**Your assignment**: Go to the line that contains "Given: Select the" in the records below and repeat it, and each line after it, exactly through the end, omitting pictures.

:: Dataset records ::

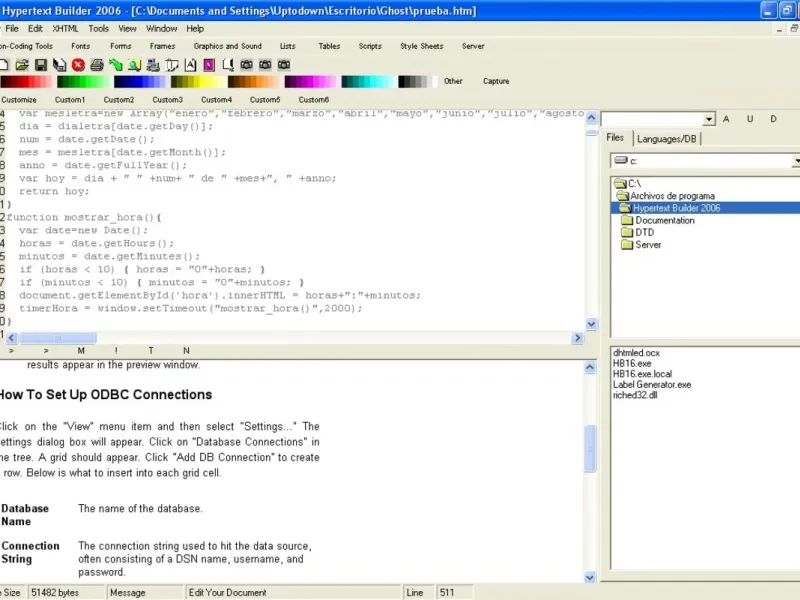Click the purple book icon in the toolbar
Screen dimensions: 800x600
[209, 64]
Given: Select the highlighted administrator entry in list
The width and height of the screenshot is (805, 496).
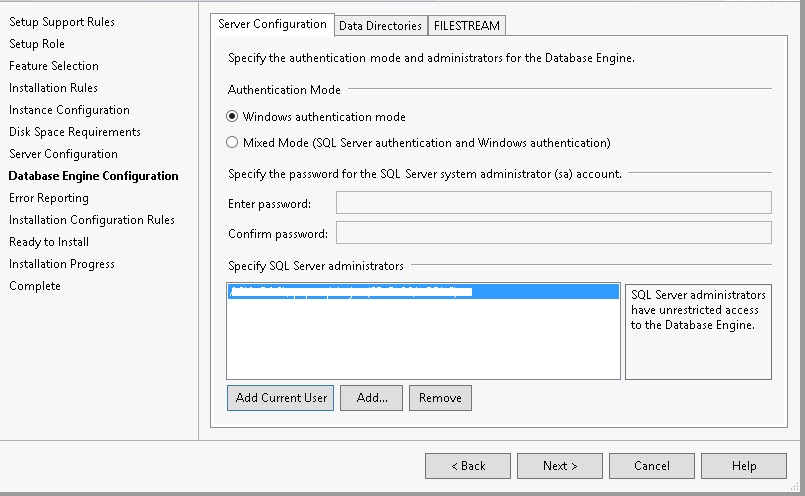Looking at the screenshot, I should [423, 293].
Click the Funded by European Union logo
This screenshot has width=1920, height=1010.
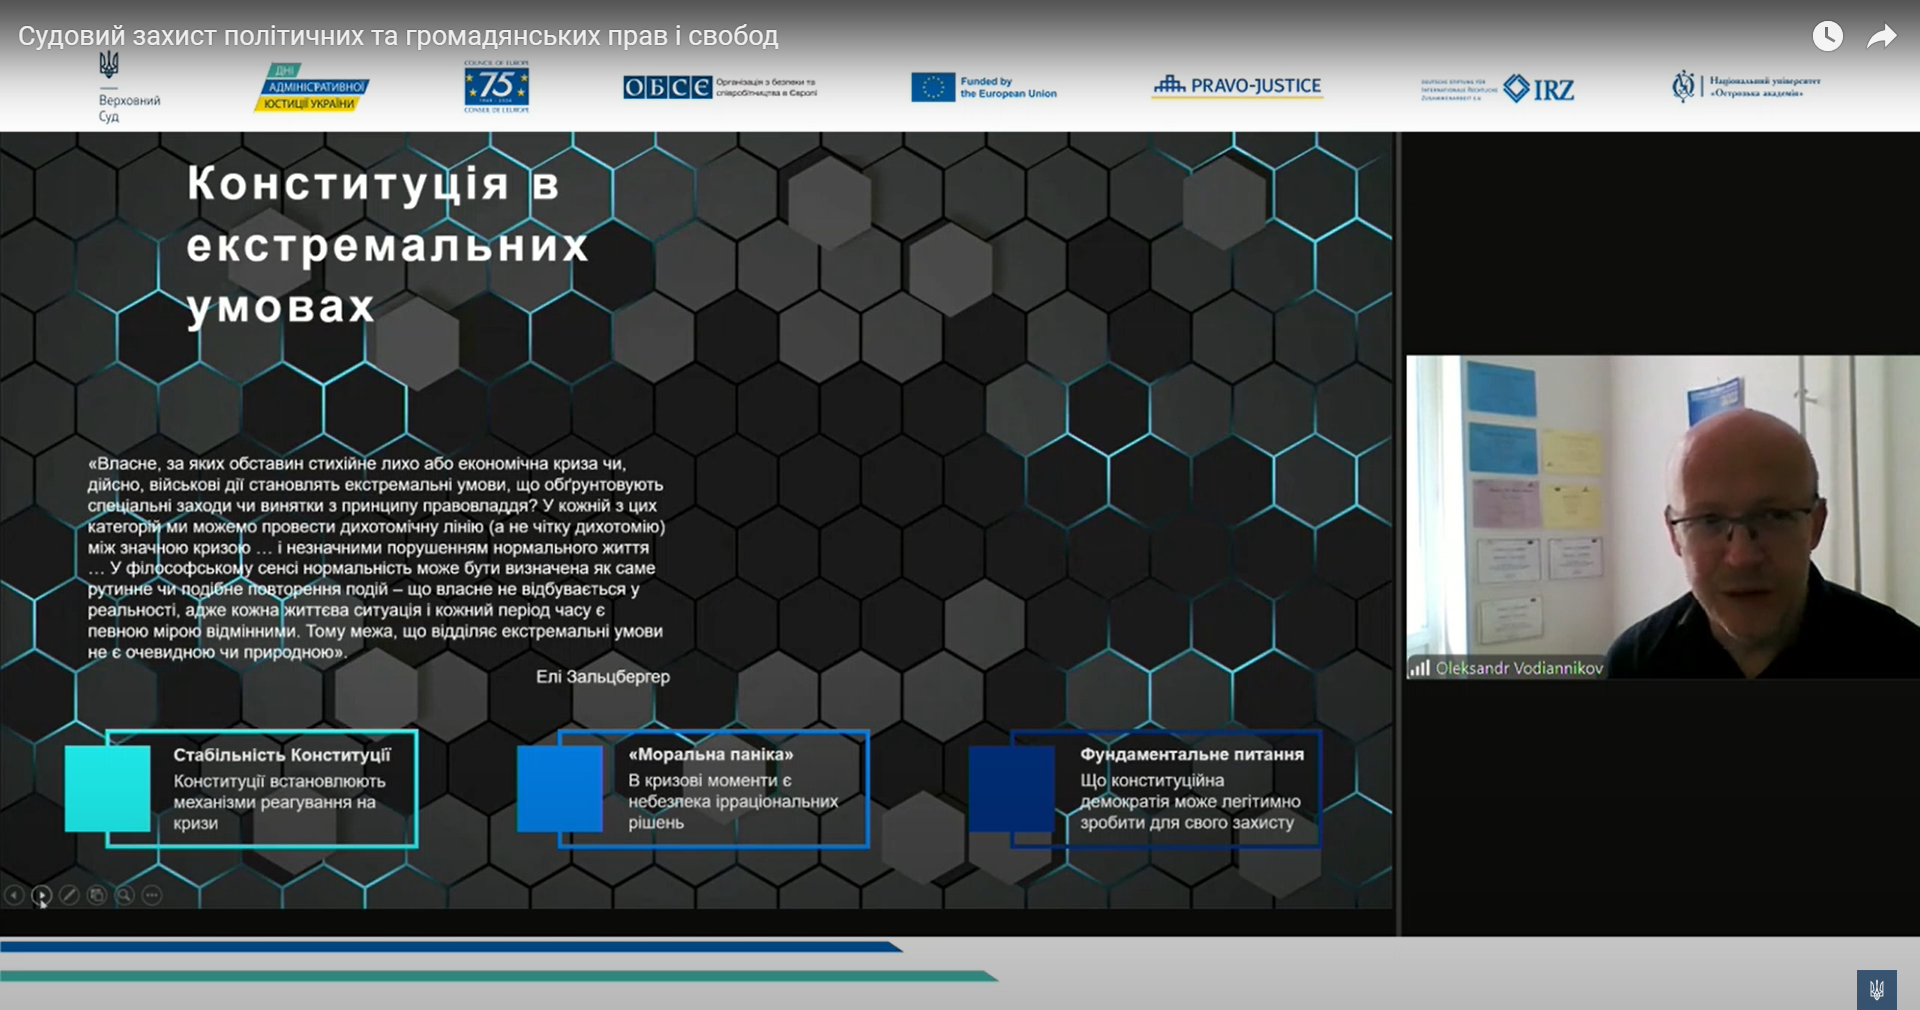click(983, 88)
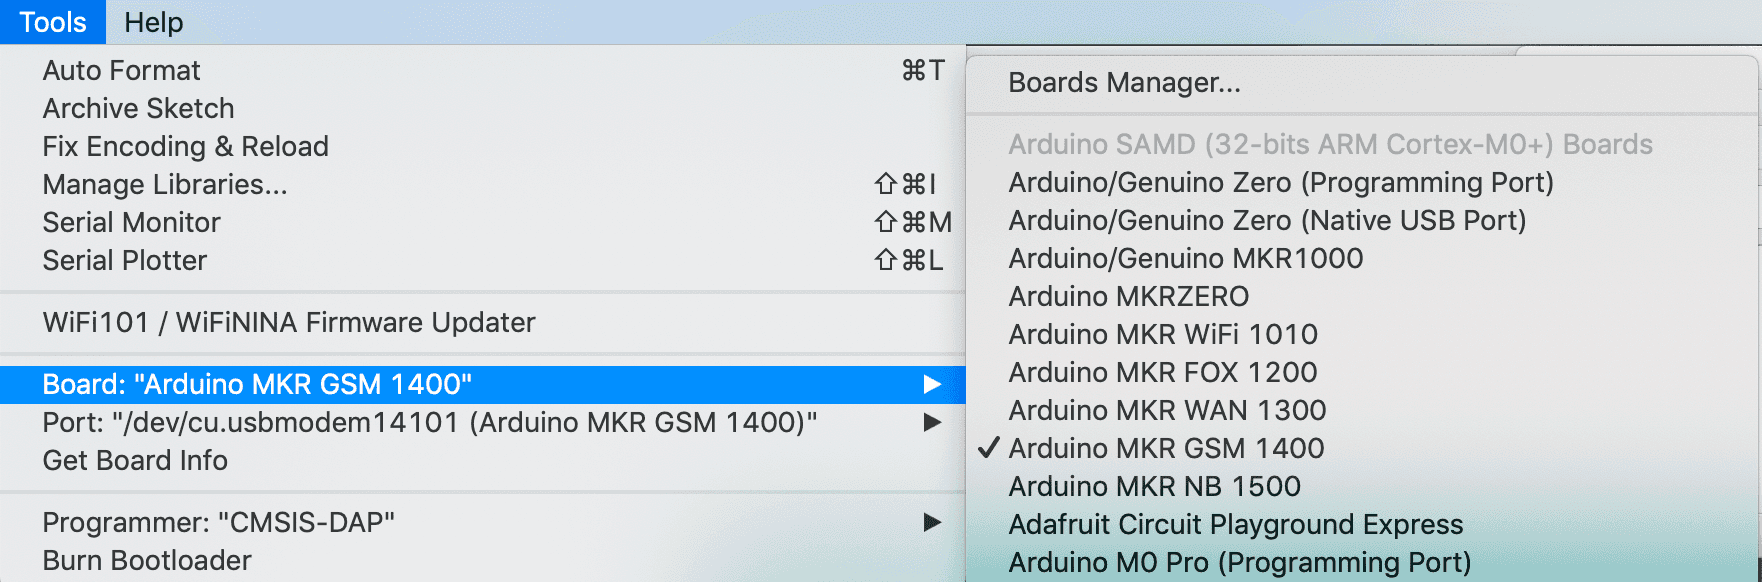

:::

**Written answer**:
Given: Select the highlighted administrator entry in list
The width and height of the screenshot is (805, 496).
Looking at the screenshot, I should [423, 293].
Click the Funded by European Union logo
This screenshot has width=1920, height=1010.
click(983, 88)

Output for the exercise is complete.